Collected data entries
══════
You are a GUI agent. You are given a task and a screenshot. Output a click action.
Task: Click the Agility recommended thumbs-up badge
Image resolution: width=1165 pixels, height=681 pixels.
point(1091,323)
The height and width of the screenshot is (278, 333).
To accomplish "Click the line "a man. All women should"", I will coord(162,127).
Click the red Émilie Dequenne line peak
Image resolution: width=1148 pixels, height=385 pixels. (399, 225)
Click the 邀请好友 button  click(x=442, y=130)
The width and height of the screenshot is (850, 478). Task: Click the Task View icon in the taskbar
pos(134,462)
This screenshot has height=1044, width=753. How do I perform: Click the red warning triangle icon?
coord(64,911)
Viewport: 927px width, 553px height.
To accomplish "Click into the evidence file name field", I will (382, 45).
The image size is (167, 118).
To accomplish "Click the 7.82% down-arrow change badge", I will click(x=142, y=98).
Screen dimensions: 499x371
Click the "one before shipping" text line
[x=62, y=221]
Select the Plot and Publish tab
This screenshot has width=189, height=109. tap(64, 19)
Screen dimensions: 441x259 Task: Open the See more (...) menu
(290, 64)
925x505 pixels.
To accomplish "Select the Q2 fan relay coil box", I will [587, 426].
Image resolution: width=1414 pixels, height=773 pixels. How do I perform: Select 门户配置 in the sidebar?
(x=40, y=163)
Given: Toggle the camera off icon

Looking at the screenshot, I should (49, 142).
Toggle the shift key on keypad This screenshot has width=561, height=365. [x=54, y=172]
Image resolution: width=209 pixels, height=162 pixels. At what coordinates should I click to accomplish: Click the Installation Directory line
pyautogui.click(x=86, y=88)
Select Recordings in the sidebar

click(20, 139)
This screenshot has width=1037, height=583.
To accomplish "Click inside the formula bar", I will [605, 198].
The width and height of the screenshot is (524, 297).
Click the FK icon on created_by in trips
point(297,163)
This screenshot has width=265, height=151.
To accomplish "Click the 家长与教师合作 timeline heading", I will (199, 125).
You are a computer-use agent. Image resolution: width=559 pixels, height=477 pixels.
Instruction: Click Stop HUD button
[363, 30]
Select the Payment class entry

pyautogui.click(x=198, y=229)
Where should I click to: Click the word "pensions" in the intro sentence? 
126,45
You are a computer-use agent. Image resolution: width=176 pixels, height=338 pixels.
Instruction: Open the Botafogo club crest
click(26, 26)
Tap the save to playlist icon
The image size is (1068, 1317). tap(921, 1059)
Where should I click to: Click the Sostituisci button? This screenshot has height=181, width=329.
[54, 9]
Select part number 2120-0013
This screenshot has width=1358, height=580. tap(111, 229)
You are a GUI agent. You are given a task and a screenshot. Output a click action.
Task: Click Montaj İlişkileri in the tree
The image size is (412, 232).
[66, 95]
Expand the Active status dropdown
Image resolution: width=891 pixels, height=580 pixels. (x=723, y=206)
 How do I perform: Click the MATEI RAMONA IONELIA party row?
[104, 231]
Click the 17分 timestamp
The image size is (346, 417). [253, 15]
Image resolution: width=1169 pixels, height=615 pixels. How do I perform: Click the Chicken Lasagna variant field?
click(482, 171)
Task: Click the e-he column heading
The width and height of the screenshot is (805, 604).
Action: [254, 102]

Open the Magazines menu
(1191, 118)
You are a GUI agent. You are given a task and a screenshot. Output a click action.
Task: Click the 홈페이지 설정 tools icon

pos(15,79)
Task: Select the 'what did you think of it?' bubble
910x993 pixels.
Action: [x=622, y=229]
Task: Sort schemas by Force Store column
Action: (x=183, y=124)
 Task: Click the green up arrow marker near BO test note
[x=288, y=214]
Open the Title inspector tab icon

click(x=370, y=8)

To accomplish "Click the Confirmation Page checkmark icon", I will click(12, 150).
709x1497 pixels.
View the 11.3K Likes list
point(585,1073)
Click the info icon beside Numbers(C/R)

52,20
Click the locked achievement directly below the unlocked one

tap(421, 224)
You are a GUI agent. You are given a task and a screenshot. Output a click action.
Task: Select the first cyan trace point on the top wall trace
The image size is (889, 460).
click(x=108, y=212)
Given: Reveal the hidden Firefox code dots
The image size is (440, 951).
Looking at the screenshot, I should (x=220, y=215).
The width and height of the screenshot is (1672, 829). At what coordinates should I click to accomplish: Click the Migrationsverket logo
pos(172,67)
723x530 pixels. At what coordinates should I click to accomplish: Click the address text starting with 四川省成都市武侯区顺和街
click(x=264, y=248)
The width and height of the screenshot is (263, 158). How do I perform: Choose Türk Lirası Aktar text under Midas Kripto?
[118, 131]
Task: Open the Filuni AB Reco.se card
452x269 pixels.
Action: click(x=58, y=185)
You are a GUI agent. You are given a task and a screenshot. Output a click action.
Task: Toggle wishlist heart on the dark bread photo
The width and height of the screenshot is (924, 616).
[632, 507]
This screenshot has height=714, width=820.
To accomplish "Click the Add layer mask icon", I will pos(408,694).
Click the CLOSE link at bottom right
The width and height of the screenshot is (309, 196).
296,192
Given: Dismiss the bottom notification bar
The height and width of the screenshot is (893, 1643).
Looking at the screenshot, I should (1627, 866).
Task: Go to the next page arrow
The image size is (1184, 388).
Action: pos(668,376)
══════
→ **INSTRUCTIONS FOR THE TASK**
With every line kept whole, write out the records again exactly.

→ **ANSWER BELOW**
You are a GUI agent. You are given a task and a screenshot. Output a click action.
Task: Click the Agility recommended thumbs-up badge
Image resolution: width=1165 pixels, height=681 pixels.
point(1091,323)
The height and width of the screenshot is (278, 333).
To accomplish "Click the line "a man. All women should"", I will coord(162,127).
Click the red Émilie Dequenne line peak
Image resolution: width=1148 pixels, height=385 pixels. (399, 225)
Click the 邀请好友 button  click(x=442, y=130)
The width and height of the screenshot is (850, 478). Task: Click the Task View icon in the taskbar
pos(134,462)
This screenshot has height=1044, width=753. How do I perform: Click the red warning triangle icon?
coord(64,911)
Viewport: 927px width, 553px height.
To accomplish "Click into the evidence file name field", I will (382, 45).
The image size is (167, 118).
To accomplish "Click the 7.82% down-arrow change badge", I will click(x=142, y=98).
Screen dimensions: 499x371
Click the "one before shipping" text line
[x=62, y=221]
Select the Plot and Publish tab
This screenshot has width=189, height=109. tap(64, 19)
Screen dimensions: 441x259 Task: Open the See more (...) menu
(290, 64)
925x505 pixels.
To accomplish "Select the Q2 fan relay coil box", I will [587, 426].
Image resolution: width=1414 pixels, height=773 pixels. How do I perform: Select 门户配置 in the sidebar?
(x=40, y=163)
Given: Toggle the camera off icon

Looking at the screenshot, I should (49, 142).
Toggle the shift key on keypad This screenshot has width=561, height=365. [x=54, y=172]
Image resolution: width=209 pixels, height=162 pixels. At what coordinates should I click to accomplish: Click the Installation Directory line
pyautogui.click(x=86, y=88)
Select Recordings in the sidebar

click(20, 139)
This screenshot has width=1037, height=583.
To accomplish "Click inside the formula bar", I will [605, 198].
The width and height of the screenshot is (524, 297).
Click the FK icon on created_by in trips
point(297,163)
This screenshot has width=265, height=151.
To accomplish "Click the 家长与教师合作 timeline heading", I will (199, 125).
You are a computer-use agent. Image resolution: width=559 pixels, height=477 pixels.
Instruction: Click Stop HUD button
[363, 30]
Select the Payment class entry

pyautogui.click(x=198, y=229)
Where should I click to: Click the word "pensions" in the intro sentence? 
126,45
You are a computer-use agent. Image resolution: width=176 pixels, height=338 pixels.
Instruction: Open the Botafogo club crest
click(26, 26)
Tap the save to playlist icon
The image size is (1068, 1317). tap(921, 1059)
Where should I click to: Click the Sostituisci button? This screenshot has height=181, width=329.
[54, 9]
Select part number 2120-0013
This screenshot has width=1358, height=580. tap(111, 229)
You are a GUI agent. You are given a task and a screenshot. Output a click action.
Task: Click Montaj İlişkileri in the tree
The image size is (412, 232).
[66, 95]
Expand the Active status dropdown
Image resolution: width=891 pixels, height=580 pixels. (x=723, y=206)
 How do I perform: Click the MATEI RAMONA IONELIA party row?
[104, 231]
Click the 17分 timestamp
The image size is (346, 417). [253, 15]
Image resolution: width=1169 pixels, height=615 pixels. How do I perform: Click the Chicken Lasagna variant field?
click(482, 171)
Task: Click the e-he column heading
The width and height of the screenshot is (805, 604).
Action: [254, 102]

Open the Magazines menu
(1191, 118)
You are a GUI agent. You are given a task and a screenshot. Output a click action.
Task: Click the 홈페이지 설정 tools icon

pos(15,79)
Task: Select the 'what did you think of it?' bubble
910x993 pixels.
Action: [x=622, y=229]
Task: Sort schemas by Force Store column
Action: (x=183, y=124)
 Task: Click the green up arrow marker near BO test note
[x=288, y=214]
Open the Title inspector tab icon

click(x=370, y=8)

To accomplish "Click the Confirmation Page checkmark icon", I will click(12, 150).
709x1497 pixels.
View the 11.3K Likes list
point(585,1073)
Click the info icon beside Numbers(C/R)

52,20
Click the locked achievement directly below the unlocked one

tap(421, 224)
You are a GUI agent. You are given a task and a screenshot. Output a click action.
Task: Select the first cyan trace point on the top wall trace
The image size is (889, 460).
click(x=108, y=212)
Given: Reveal the hidden Firefox code dots
The image size is (440, 951).
Looking at the screenshot, I should (x=220, y=215).
The width and height of the screenshot is (1672, 829). At what coordinates should I click to accomplish: Click the Migrationsverket logo
pos(172,67)
723x530 pixels. At what coordinates should I click to accomplish: Click the address text starting with 四川省成都市武侯区顺和街
click(x=264, y=248)
The width and height of the screenshot is (263, 158). How do I perform: Choose Türk Lirası Aktar text under Midas Kripto?
[118, 131]
Task: Open the Filuni AB Reco.se card
452x269 pixels.
Action: click(x=58, y=185)
You are a GUI agent. You are given a task and a screenshot. Output a click action.
Task: Toggle wishlist heart on the dark bread photo
The width and height of the screenshot is (924, 616).
[632, 507]
This screenshot has height=714, width=820.
To accomplish "Click the Add layer mask icon", I will pos(408,694).
Click the CLOSE link at bottom right
The width and height of the screenshot is (309, 196).
296,192
Given: Dismiss the bottom notification bar
The height and width of the screenshot is (893, 1643).
Looking at the screenshot, I should (1627, 866).
Task: Go to the next page arrow
The image size is (1184, 388).
Action: pos(668,376)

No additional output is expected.